**REQUIREMENT**
Take every line containing "bold" out of the records.

RECORDS FOR THE EXERCISE section start

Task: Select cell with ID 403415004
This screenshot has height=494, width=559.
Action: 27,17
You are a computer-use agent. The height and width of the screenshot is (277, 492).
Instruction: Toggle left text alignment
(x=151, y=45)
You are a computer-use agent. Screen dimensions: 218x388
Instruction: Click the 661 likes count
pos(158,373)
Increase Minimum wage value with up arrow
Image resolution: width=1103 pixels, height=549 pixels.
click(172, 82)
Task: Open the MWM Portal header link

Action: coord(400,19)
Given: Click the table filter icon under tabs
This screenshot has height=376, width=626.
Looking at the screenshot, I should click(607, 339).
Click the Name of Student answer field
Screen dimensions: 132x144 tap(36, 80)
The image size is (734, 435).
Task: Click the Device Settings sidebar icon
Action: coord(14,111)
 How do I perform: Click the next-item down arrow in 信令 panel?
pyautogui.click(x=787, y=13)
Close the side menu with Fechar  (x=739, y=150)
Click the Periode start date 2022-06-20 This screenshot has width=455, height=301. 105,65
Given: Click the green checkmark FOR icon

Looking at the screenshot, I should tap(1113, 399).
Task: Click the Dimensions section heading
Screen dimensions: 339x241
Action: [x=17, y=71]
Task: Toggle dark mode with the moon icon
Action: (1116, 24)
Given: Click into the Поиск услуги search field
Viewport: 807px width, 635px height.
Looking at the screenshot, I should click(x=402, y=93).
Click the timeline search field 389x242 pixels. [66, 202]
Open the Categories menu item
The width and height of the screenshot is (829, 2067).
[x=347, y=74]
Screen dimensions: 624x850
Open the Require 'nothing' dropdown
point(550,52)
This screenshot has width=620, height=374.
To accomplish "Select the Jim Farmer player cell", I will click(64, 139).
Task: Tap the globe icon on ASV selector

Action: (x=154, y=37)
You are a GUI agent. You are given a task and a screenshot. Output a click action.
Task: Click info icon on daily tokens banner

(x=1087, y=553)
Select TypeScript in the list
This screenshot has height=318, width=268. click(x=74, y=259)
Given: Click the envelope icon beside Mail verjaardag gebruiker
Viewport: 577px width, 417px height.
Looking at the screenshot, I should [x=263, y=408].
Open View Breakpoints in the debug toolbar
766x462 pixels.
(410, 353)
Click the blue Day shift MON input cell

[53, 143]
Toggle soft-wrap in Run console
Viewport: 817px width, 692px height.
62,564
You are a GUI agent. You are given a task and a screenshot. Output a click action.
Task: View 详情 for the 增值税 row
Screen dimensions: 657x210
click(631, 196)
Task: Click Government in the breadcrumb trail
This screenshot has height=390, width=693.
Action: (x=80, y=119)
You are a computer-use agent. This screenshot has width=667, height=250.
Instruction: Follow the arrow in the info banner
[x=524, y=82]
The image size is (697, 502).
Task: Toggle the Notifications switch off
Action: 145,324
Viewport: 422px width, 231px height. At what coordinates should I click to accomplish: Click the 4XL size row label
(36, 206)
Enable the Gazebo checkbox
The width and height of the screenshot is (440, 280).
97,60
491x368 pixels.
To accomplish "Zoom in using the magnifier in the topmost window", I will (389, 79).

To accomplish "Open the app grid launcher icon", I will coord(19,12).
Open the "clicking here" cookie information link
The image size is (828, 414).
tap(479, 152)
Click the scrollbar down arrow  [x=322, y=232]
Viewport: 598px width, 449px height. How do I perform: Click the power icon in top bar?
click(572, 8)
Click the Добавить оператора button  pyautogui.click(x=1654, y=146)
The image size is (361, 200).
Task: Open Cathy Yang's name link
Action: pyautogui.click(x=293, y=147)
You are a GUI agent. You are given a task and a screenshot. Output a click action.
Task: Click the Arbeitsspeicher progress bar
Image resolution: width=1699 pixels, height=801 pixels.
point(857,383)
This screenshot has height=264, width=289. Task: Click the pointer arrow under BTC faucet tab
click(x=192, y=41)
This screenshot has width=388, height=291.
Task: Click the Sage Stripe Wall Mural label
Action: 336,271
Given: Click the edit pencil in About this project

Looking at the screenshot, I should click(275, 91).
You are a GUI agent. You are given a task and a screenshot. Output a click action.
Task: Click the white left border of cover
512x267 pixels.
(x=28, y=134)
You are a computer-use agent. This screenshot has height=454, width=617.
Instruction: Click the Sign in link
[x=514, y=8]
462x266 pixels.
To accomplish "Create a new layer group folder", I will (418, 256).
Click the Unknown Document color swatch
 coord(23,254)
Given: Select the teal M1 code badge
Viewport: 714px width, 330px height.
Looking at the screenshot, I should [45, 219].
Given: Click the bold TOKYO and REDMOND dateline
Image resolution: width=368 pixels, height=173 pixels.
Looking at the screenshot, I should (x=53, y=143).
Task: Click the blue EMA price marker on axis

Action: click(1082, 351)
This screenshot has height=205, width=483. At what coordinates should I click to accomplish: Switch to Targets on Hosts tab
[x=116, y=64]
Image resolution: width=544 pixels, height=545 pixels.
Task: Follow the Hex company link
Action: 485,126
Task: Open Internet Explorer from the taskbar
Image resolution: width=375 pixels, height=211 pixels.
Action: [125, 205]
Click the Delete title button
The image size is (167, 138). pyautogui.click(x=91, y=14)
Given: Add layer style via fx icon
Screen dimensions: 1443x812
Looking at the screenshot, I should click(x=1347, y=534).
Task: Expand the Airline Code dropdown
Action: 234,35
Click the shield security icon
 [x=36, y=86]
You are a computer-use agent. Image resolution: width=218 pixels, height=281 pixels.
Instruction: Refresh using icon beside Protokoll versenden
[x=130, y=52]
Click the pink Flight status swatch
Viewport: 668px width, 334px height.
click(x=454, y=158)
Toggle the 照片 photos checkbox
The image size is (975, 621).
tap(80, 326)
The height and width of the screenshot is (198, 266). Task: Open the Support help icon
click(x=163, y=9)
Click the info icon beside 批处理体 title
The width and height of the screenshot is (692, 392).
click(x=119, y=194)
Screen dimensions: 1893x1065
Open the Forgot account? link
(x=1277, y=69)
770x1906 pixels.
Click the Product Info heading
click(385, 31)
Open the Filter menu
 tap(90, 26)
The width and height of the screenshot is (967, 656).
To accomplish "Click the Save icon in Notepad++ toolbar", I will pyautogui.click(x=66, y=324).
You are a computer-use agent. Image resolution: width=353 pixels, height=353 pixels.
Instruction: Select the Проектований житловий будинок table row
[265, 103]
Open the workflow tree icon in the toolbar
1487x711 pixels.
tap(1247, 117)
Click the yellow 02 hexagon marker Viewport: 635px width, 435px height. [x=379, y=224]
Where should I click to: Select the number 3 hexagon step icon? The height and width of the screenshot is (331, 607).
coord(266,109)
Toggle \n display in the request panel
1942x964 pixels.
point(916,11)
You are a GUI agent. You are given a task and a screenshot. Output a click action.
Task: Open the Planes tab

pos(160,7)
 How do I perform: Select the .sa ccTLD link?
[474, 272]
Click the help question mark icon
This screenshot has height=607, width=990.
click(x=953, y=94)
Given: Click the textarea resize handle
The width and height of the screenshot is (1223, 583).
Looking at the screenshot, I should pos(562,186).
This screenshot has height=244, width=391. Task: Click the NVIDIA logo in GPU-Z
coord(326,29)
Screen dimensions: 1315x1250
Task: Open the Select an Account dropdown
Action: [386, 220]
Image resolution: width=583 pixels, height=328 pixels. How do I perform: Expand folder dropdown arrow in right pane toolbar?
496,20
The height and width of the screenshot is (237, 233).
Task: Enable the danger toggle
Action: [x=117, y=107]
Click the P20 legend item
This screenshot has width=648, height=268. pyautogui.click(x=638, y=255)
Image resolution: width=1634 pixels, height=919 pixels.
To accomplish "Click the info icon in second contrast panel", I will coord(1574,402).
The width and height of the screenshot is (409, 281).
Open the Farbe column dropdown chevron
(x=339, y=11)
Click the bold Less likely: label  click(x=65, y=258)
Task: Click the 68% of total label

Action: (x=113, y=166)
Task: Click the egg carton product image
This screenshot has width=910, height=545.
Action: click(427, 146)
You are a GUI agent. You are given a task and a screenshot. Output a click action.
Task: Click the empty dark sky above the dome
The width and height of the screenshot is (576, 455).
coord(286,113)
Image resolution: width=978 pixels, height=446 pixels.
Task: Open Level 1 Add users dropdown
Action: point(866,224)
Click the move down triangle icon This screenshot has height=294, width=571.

RECORDS FOR THE EXERCISE section end

**WRITTEN RESPONSE**
Given: Click the bold TOKYO and REDMOND dateline
Click the bold Less likely: label  click(x=65, y=258)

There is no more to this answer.